Durante a edição do Jornal Nacional exibida na noite de 24 de março, o jornalista César Tralli destacou uma mudança importante na legislação brasileira: o Senado aprovou um projeto que equipara a misoginia ao crime de racismo, endurecendo as punições para casos de ódio e discriminação contra mulheres.
A proposta foi aprovada por unanimidade e segue agora para análise da Câmara dos Deputados. Na prática, o texto altera a Lei do Racismo para incluir a misoginia como crime, ampliando a proteção legal às mulheres em diferentes contextos — inclusive no ambiente digital.
O que é misoginia e o que muda na prática
Mas afinal, o que é misoginia? De forma direta, trata-se de atitudes, falas ou comportamentos que expressam ódio, desprezo ou aversão às mulheres, muitas vezes baseados na ideia de superioridade masculina. Situações comuns, como desqualificar uma mulher por ser mulher ou fazer comentários ofensivos sobre seu papel na sociedade, podem se enquadrar nesse conceito.
Com a nova proposta, a chamada “lei da misoginia” passa a prever punições mais severas. Casos de injúria — quando há ofensa à honra ou dignidade — podem resultar em pena de 2 a 5 anos de prisão, além de multa. Já ações como incentivar ou praticar discriminação podem levar a penas de 1 a 3 anos.
Proteção para mulheres
Outro ponto relevante é que, assim como ocorre com o racismo, esses crimes passam a ser inafiançáveis e imprescritíveis. Ou seja, não podem ser resolvidos com pagamento de fiança e não perdem a validade com o tempo.
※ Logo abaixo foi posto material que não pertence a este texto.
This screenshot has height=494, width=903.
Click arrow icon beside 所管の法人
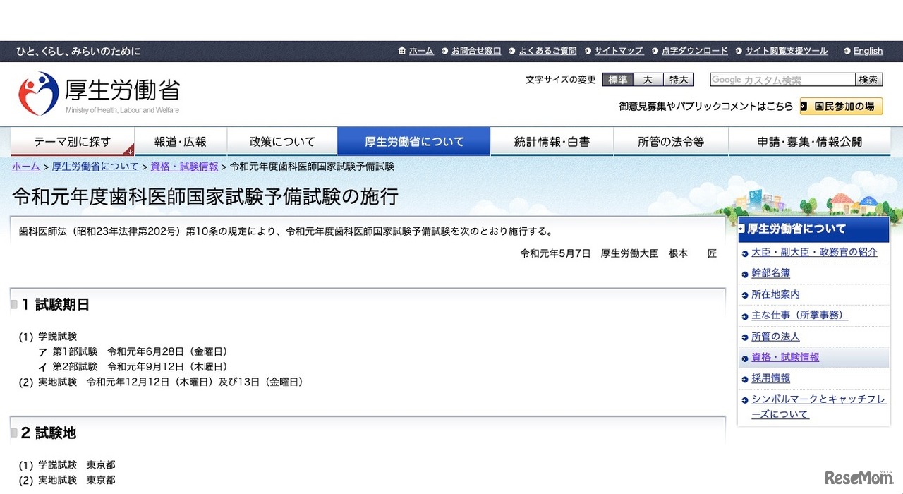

Para que serve a lei da misoginia? Especialistas apontam que a medida busca coibir comportamentos que muitas vezes antecedem violências mais graves, funcionando como um instrumento de prevenção.
Apesar do avanço, parlamentares destacam que a mudança legal precisa vir acompanhada de transformações culturais para enfrentar o problema de forma mais ampla.